-- Task goal --
Reproduce the records below, switching every occurrence of "hamburger menu" to "main menu" and leaving everything else unchanged.

■ ■ ■ ■

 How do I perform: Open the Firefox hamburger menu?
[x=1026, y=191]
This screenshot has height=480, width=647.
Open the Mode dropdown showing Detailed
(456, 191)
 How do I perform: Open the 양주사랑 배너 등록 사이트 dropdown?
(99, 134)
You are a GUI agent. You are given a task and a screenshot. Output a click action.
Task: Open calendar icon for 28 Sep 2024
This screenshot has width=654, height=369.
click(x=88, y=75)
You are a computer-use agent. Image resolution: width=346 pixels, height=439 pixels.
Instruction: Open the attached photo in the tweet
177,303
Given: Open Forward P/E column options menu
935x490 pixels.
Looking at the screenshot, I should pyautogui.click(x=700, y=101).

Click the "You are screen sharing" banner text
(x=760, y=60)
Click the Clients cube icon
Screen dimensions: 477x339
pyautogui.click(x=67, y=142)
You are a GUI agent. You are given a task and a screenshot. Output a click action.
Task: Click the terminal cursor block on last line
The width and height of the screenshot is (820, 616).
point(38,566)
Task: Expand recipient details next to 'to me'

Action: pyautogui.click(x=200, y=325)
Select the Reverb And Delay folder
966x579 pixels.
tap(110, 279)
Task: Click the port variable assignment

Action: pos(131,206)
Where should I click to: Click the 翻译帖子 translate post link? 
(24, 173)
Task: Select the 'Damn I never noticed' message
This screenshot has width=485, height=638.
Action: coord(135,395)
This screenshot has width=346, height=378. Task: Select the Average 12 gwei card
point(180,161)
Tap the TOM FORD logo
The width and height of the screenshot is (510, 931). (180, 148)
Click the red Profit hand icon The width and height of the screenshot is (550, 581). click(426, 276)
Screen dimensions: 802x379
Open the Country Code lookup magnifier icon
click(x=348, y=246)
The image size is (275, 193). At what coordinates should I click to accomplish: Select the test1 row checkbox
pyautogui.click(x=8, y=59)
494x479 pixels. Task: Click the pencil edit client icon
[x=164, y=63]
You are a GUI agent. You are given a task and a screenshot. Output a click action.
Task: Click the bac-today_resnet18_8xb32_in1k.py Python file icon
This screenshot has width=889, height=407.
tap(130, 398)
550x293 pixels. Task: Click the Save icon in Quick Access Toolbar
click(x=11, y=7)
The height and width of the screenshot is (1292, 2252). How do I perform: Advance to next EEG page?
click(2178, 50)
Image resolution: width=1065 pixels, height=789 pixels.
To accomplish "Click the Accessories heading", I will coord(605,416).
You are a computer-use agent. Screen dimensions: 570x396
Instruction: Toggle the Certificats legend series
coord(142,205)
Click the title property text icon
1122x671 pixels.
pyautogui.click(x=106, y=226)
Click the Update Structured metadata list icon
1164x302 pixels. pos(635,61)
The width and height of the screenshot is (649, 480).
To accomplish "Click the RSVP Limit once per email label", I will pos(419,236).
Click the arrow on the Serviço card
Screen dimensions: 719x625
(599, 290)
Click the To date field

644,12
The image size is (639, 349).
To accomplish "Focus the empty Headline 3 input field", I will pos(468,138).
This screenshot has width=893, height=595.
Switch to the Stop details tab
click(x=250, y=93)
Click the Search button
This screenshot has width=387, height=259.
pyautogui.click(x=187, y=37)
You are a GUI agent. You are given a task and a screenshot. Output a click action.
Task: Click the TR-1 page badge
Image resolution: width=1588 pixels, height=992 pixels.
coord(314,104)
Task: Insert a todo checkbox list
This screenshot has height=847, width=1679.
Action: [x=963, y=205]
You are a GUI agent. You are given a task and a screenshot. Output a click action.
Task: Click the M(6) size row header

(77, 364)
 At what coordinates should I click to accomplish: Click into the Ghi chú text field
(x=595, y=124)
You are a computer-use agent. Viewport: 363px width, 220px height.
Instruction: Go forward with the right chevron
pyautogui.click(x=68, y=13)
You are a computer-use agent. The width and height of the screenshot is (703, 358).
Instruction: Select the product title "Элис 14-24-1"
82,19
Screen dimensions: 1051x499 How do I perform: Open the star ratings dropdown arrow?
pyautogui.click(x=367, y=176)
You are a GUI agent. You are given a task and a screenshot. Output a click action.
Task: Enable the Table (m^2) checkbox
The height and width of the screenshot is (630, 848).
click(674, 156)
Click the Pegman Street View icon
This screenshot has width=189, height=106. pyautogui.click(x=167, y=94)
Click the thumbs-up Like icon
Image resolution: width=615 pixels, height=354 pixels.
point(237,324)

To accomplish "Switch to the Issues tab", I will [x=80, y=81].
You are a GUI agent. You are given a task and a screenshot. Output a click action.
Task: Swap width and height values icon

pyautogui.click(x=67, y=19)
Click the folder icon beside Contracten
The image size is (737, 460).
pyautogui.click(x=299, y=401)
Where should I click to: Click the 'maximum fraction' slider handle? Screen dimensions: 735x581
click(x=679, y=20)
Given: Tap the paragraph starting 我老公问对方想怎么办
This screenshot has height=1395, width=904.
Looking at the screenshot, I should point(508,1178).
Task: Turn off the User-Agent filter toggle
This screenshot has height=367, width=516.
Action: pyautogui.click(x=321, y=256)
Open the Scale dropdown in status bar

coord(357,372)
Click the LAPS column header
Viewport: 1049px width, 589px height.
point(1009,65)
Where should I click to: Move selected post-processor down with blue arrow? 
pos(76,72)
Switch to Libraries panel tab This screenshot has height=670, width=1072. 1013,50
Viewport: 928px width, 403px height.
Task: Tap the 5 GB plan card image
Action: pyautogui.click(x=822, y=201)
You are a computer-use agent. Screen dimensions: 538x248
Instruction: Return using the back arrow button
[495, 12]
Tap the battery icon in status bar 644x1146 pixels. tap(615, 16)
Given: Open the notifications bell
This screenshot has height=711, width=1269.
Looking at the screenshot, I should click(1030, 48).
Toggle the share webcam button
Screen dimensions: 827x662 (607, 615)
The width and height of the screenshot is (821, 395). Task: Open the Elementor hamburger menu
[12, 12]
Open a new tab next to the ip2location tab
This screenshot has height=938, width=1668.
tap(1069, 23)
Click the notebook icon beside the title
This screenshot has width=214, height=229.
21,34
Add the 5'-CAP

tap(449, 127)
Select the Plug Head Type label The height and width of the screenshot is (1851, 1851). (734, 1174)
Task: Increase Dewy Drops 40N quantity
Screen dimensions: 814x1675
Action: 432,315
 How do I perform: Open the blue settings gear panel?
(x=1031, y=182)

■ ■ ■ ■

-- Finished exercise --
 How do I perform: Open the Firefox main menu?
[x=1026, y=191]
This screenshot has height=480, width=647.
Open the Mode dropdown showing Detailed
(456, 191)
 How do I perform: Open the 양주사랑 배너 등록 사이트 dropdown?
(99, 134)
You are a GUI agent. You are given a task and a screenshot. Output a click action.
Task: Open calendar icon for 28 Sep 2024
This screenshot has width=654, height=369.
click(x=88, y=75)
You are a computer-use agent. Image resolution: width=346 pixels, height=439 pixels.
Instruction: Open the attached photo in the tweet
177,303
Given: Open Forward P/E column options menu
935x490 pixels.
Looking at the screenshot, I should pyautogui.click(x=700, y=101).

Click the "You are screen sharing" banner text
(x=760, y=60)
Click the Clients cube icon
Screen dimensions: 477x339
pyautogui.click(x=67, y=142)
You are a GUI agent. You are given a task and a screenshot. Output a click action.
Task: Click the terminal cursor block on last line
The width and height of the screenshot is (820, 616).
point(38,566)
Task: Expand recipient details next to 'to me'

Action: pyautogui.click(x=200, y=325)
Select the Reverb And Delay folder
966x579 pixels.
tap(110, 279)
Task: Click the port variable assignment

Action: pos(131,206)
Where should I click to: Click the 翻译帖子 translate post link? 
(24, 173)
Task: Select the 'Damn I never noticed' message
This screenshot has width=485, height=638.
Action: coord(135,395)
This screenshot has width=346, height=378. Task: Select the Average 12 gwei card
point(180,161)
Tap the TOM FORD logo
The width and height of the screenshot is (510, 931). (180, 148)
Click the red Profit hand icon The width and height of the screenshot is (550, 581). click(426, 276)
Screen dimensions: 802x379
Open the Country Code lookup magnifier icon
click(x=348, y=246)
The image size is (275, 193). At what coordinates should I click to accomplish: Select the test1 row checkbox
pyautogui.click(x=8, y=59)
494x479 pixels. Task: Click the pencil edit client icon
[x=164, y=63]
You are a GUI agent. You are given a task and a screenshot. Output a click action.
Task: Click the bac-today_resnet18_8xb32_in1k.py Python file icon
This screenshot has width=889, height=407.
tap(130, 398)
550x293 pixels. Task: Click the Save icon in Quick Access Toolbar
click(x=11, y=7)
The height and width of the screenshot is (1292, 2252). How do I perform: Advance to next EEG page?
click(2178, 50)
Image resolution: width=1065 pixels, height=789 pixels.
To accomplish "Click the Accessories heading", I will coord(605,416).
You are a computer-use agent. Screen dimensions: 570x396
Instruction: Toggle the Certificats legend series
coord(142,205)
Click the title property text icon
1122x671 pixels.
pyautogui.click(x=106, y=226)
Click the Update Structured metadata list icon
1164x302 pixels. pos(635,61)
The width and height of the screenshot is (649, 480).
To accomplish "Click the RSVP Limit once per email label", I will pos(419,236).
Click the arrow on the Serviço card
Screen dimensions: 719x625
(599, 290)
Click the To date field

644,12
The image size is (639, 349).
To accomplish "Focus the empty Headline 3 input field", I will pos(468,138).
This screenshot has width=893, height=595.
Switch to the Stop details tab
click(x=250, y=93)
Click the Search button
This screenshot has width=387, height=259.
pyautogui.click(x=187, y=37)
You are a GUI agent. You are given a task and a screenshot. Output a click action.
Task: Click the TR-1 page badge
Image resolution: width=1588 pixels, height=992 pixels.
coord(314,104)
Task: Insert a todo checkbox list
This screenshot has height=847, width=1679.
Action: [x=963, y=205]
You are a GUI agent. You are given a task and a screenshot. Output a click action.
Task: Click the M(6) size row header

(77, 364)
 At what coordinates should I click to accomplish: Click into the Ghi chú text field
(x=595, y=124)
You are a computer-use agent. Viewport: 363px width, 220px height.
Instruction: Go forward with the right chevron
pyautogui.click(x=68, y=13)
You are a computer-use agent. The width and height of the screenshot is (703, 358).
Instruction: Select the product title "Элис 14-24-1"
82,19
Screen dimensions: 1051x499 How do I perform: Open the star ratings dropdown arrow?
pyautogui.click(x=367, y=176)
You are a GUI agent. You are given a task and a screenshot. Output a click action.
Task: Enable the Table (m^2) checkbox
The height and width of the screenshot is (630, 848).
click(674, 156)
Click the Pegman Street View icon
This screenshot has width=189, height=106. pyautogui.click(x=167, y=94)
Click the thumbs-up Like icon
Image resolution: width=615 pixels, height=354 pixels.
point(237,324)

To accomplish "Switch to the Issues tab", I will [x=80, y=81].
You are a GUI agent. You are given a task and a screenshot. Output a click action.
Task: Swap width and height values icon

pyautogui.click(x=67, y=19)
Click the folder icon beside Contracten
The image size is (737, 460).
pyautogui.click(x=299, y=401)
Where should I click to: Click the 'maximum fraction' slider handle? Screen dimensions: 735x581
click(x=679, y=20)
Given: Tap the paragraph starting 我老公问对方想怎么办
This screenshot has height=1395, width=904.
Looking at the screenshot, I should point(508,1178).
Task: Turn off the User-Agent filter toggle
This screenshot has height=367, width=516.
Action: pyautogui.click(x=321, y=256)
Open the Scale dropdown in status bar

coord(357,372)
Click the LAPS column header
Viewport: 1049px width, 589px height.
point(1009,65)
Where should I click to: Move selected post-processor down with blue arrow? 
pos(76,72)
Switch to Libraries panel tab This screenshot has height=670, width=1072. 1013,50
Viewport: 928px width, 403px height.
Task: Tap the 5 GB plan card image
Action: pyautogui.click(x=822, y=201)
You are a computer-use agent. Screen dimensions: 538x248
Instruction: Return using the back arrow button
[495, 12]
Tap the battery icon in status bar 644x1146 pixels. tap(615, 16)
Given: Open the notifications bell
This screenshot has height=711, width=1269.
Looking at the screenshot, I should click(1030, 48).
Toggle the share webcam button
Screen dimensions: 827x662 (607, 615)
The width and height of the screenshot is (821, 395). Task: Open the Elementor main menu
[12, 12]
Open a new tab next to the ip2location tab
This screenshot has height=938, width=1668.
tap(1069, 23)
Click the notebook icon beside the title
This screenshot has width=214, height=229.
21,34
Add the 5'-CAP

tap(449, 127)
Select the Plug Head Type label The height and width of the screenshot is (1851, 1851). (734, 1174)
Task: Increase Dewy Drops 40N quantity
Screen dimensions: 814x1675
Action: 432,315
 How do I perform: Open the blue settings gear panel?
(x=1031, y=182)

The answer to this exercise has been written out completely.